▶ [Arbeitsauftrag]
Schreib aus dem Textauszug die Stelle von „Auch wenn die“ bis einschließlich „wertvolle Unterstützung betrachtet.“ wortgetreu ab.

Schon mein ganzes Leben lang war es mein Traum, in der Wissenschaft zu arbeiten, und dieser Leidenschaft gehe ich auch mit großer Hingabe nach. Dennoch habe ich viele andere Interessen, die ich ebenfalls verfolgen möchte. Besonders die Wissenschaftskommunikation und die damit verbundene Welt des Marketings haben es mir angetan. Es macht mir unglaublichen Spaß, diese faszinierenden, oft komplexen Mechanismen einem breiteren Publikum näherzubringen und gleichzeitig mein kreatives Potenzial in neuen Bereichen auszutesten.

In vielen Branchen zählt die persönliche Reichweite bereits zu den Assets einer Mitarbeiterin, wie sieht es in der Wissenschaft aus? Wie reagieren Arbeitgeber in der Wissenschaft auf deine massentauglichen Inhalte?

Auch wenn die Wissenschaft eine hochdynamische Disziplin ist und sich kontinuierlich weiterentwickelt, haben viele der Menschen, die sie betreiben, den Anschluss an Social Media noch nicht ganz gefunden. Dabei möchte ich betonen, dass meine Erfahrungen aber stark vom Standort abhängen.

Während ich in Österreich leider öfters mit Skepsis und sogar einem gewissen Belächeln seitens Kolleg:innen und Vorgesetzten konfrontiert wurde, wird Social-Media-Kompetenz in New York City als ein wertvolles Asset angesehen, das durchaus geschätzt wird. Unternehmerisches Denken ist in der Wissenschaft eine Seltenheit, da es dort schlichtweg nicht oft benötigt wird. In den USA jedoch wird genau dieser Ansatz stark gefördert. Viele Forschungsprojekte zielen auf sogenannte Spin-offs ab, und Personen mit unternehmerischem Know-how werden als wertvolle Unterstützung betrachtet.

▶ [Erfasste Daten]

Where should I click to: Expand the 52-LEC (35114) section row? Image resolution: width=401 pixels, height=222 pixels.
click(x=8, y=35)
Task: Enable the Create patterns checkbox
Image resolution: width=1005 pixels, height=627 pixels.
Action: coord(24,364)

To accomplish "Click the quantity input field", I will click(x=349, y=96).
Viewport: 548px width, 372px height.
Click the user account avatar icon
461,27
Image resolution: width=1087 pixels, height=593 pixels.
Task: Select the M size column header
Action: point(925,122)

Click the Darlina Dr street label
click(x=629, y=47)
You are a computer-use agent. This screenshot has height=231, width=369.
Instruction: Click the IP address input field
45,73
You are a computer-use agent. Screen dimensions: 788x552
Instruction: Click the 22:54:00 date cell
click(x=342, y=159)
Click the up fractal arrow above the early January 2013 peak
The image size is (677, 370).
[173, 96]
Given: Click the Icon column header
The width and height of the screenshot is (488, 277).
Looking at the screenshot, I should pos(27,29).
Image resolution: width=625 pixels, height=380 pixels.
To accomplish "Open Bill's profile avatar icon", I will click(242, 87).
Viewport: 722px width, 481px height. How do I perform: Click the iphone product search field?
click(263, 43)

▶ [Schriftliche Lösung]
Auch wenn die Wissenschaft eine hochdynamische Disziplin ist und sich kontinuierlich weiterentwickelt, haben viele der Menschen, die sie betreiben, den Anschluss an Social Media noch nicht ganz gefunden. Dabei möchte ich betonen, dass meine Erfahrungen aber stark vom Standort abhängen.

Während ich in Österreich leider öfters mit Skepsis und sogar einem gewissen Belächeln seitens Kolleg:innen und Vorgesetzten konfrontiert wurde, wird Social-Media-Kompetenz in New York City als ein wertvolles Asset angesehen, das durchaus geschätzt wird. Unternehmerisches Denken ist in der Wissenschaft eine Seltenheit, da es dort schlichtweg nicht oft benötigt wird. In den USA jedoch wird genau dieser Ansatz stark gefördert. Viele Forschungsprojekte zielen auf sogenannte Spin-offs ab, und Personen mit unternehmerischem Know-how werden als wertvolle Unterstützung betrachtet.